The second factor is the robustness of iterative algorithms across different protocols and applications. Currently, some parameter tuning may be needed for the practical use of an iterative method in a specific application. The best imaging performance is sometimes sensitive to the particular choice of parameters.

The third factor is the potentially new look of statistically reconstructed images. Because images are reconstructed in a statistically optimal fashion, their noise and artifact characteristics can be rather different from those obtained using the FBP algorithm. Radiologists are used to FBP image appearance and the associated various image-quality trade-offs.
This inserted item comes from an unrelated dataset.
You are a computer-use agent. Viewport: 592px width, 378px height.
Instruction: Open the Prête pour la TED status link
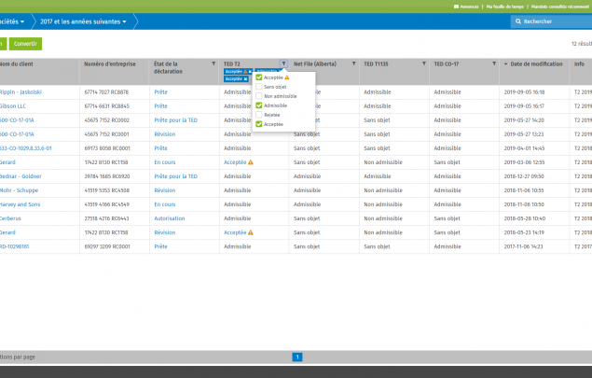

Consequently, statistical reconstruction may give an impression of somewhat reduced diagnostic value in certain cases.

CONCLUSIONS

In perspective, IR offers distinct advantages relative to analytic reconstruction in important cases in which data are incomplete, inconsistent, and rather noisy. Even in cases in which analytic reconstruction performs well, there is no fundamental reason why IR would perform any worse. It provides an opportunity to further lower the scanning techniques, yielding lower radiation doses during CT examinations. Scanner manufacturers are currently developing various IR methods for image reconstruction, and it is only a matter of time before IR becomes widely available on commercial CT scanners. Hence, we predict that the fast development in computing methods and hardware will lead to a paradigm shift from analytic to statistical reconstruction, or at least a fusion of analytic and iterative approaches. In spite of the high computational cost and the time needed for radiologists to adapt to this new technology, the increasing concern for radiation dose in CT will certainly enhance the adoption of this technology more rapidly.